> [DATASET EXTRACT]

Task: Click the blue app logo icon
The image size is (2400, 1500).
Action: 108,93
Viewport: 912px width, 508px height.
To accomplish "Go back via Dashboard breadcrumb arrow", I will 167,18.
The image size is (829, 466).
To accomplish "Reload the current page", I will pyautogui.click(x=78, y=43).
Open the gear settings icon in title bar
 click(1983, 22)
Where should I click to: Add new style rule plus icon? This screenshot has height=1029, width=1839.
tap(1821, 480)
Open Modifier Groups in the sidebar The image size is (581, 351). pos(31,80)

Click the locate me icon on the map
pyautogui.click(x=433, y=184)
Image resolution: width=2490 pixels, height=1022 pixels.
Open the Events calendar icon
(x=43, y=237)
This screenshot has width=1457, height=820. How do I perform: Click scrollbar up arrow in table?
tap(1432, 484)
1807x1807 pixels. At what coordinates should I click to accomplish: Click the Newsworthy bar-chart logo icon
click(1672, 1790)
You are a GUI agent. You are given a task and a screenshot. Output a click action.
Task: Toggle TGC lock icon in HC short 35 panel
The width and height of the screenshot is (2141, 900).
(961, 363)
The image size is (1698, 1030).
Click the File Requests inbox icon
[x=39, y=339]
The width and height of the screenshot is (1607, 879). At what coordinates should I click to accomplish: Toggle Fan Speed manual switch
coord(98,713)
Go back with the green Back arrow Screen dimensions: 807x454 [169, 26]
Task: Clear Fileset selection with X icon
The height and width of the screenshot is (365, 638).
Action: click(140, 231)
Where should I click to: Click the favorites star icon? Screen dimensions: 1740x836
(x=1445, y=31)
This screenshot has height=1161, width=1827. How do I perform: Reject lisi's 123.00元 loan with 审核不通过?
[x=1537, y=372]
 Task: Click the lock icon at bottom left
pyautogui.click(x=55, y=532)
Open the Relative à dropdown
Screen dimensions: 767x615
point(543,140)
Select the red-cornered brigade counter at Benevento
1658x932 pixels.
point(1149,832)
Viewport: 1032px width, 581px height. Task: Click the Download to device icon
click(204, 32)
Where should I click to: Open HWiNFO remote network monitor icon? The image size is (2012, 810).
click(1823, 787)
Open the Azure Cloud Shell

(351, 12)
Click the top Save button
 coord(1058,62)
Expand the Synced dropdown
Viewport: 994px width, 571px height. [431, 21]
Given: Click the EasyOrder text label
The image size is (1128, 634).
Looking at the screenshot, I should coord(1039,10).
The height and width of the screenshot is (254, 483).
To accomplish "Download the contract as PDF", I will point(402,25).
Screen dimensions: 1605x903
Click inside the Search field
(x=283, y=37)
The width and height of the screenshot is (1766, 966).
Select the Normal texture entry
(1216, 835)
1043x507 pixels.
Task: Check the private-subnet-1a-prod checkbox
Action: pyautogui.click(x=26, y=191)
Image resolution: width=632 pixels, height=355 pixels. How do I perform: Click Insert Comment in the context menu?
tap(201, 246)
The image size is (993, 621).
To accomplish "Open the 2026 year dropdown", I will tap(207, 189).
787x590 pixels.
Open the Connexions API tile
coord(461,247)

> [PROBLEM DETAILS]
Nothing should appear in the answer except the lines above from the line with "Open the Events calendar icon" through the line with "You are a GUI", both included, written out exactly.

> [RESULT]
Open the Events calendar icon
(x=43, y=237)
This screenshot has width=1457, height=820. How do I perform: Click scrollbar up arrow in table?
tap(1432, 484)
1807x1807 pixels. At what coordinates should I click to accomplish: Click the Newsworthy bar-chart logo icon
click(1672, 1790)
You are a GUI agent. You are given a task and a screenshot. Output a click action.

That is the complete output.